Physiotherapist in Chile and Respiratory Therapist worldwide are the professionals who are experts in respiratory care, in mechanical ventilation (MV), pathophysiology and connection and disconnection criteria. They should be experts in every aspect of the acute respiratory failure and its management, they and are the ones who in medical units are able to resolve doubts about ventilation and the setting of the ventilator.
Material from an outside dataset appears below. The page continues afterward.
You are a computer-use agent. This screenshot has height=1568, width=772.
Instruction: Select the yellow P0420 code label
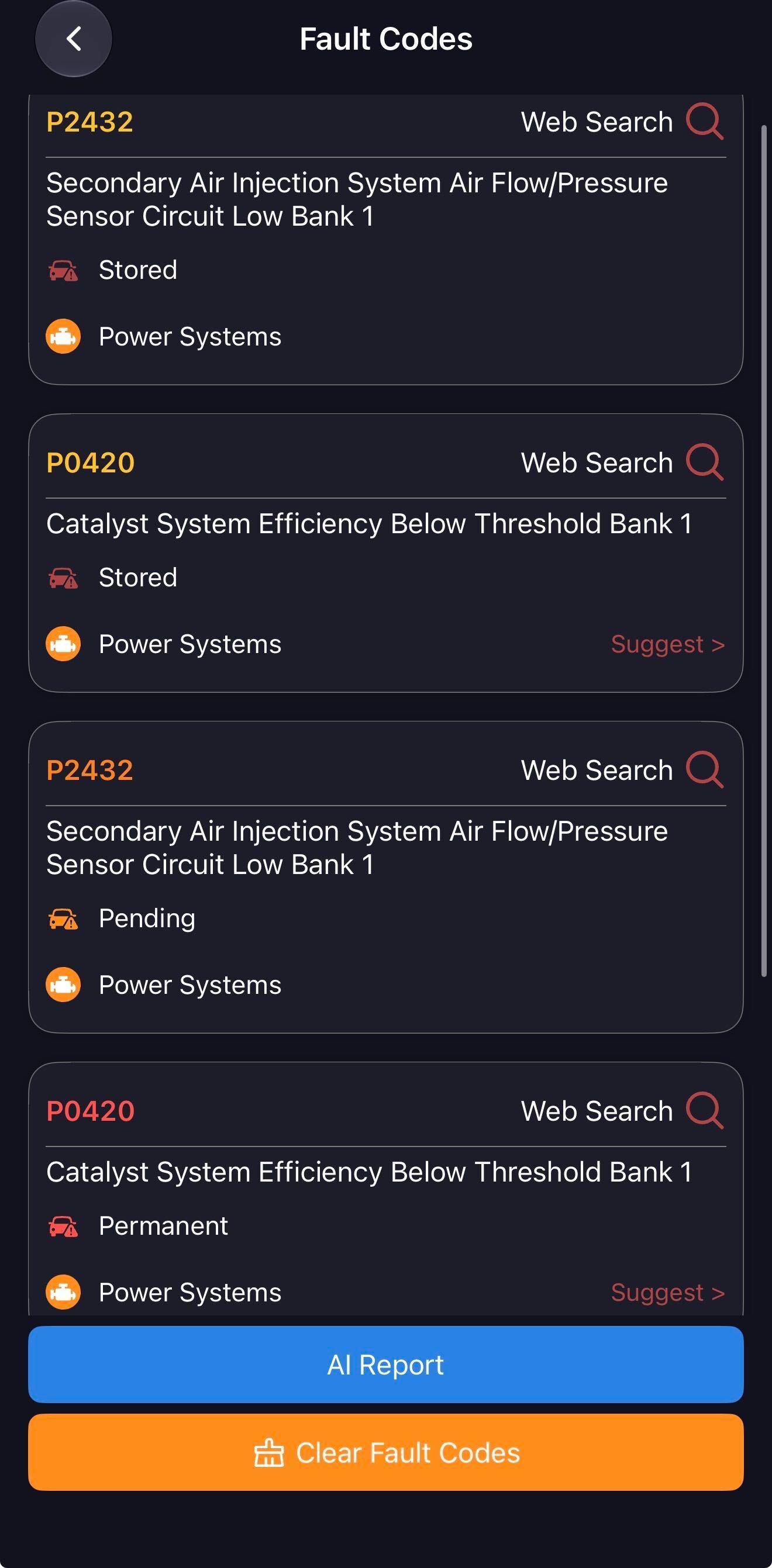91,462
Noninvasive mechanical ventilation should be the first-line of treatment in acute respiratory failure, and the standard of care in severe exacerbations of chronic obstructive pulmonary disease, acute cardiogenic pulmonary edema, and in immunosuppressed patients with high levels of evidence that support the work of physiotherapist. Exist other considerations where most of the time, physicians and other professionals in the critical units do not take into account when checking the patient ventilator synchrony, such as the appropriate patient selection, ventilator selection, mask selection, mode selection, and the selection of a trained team in NIMV. The physiotherapist needs to evaluate bedside; if patients are properly connected to the ventilator and in a synchronously manner. In Chile, since 2004, the physioterapist are included in the guidelines as a professional resource in the ICU organization, with the same skills and obligations as those described in the literature for respiratory therapists.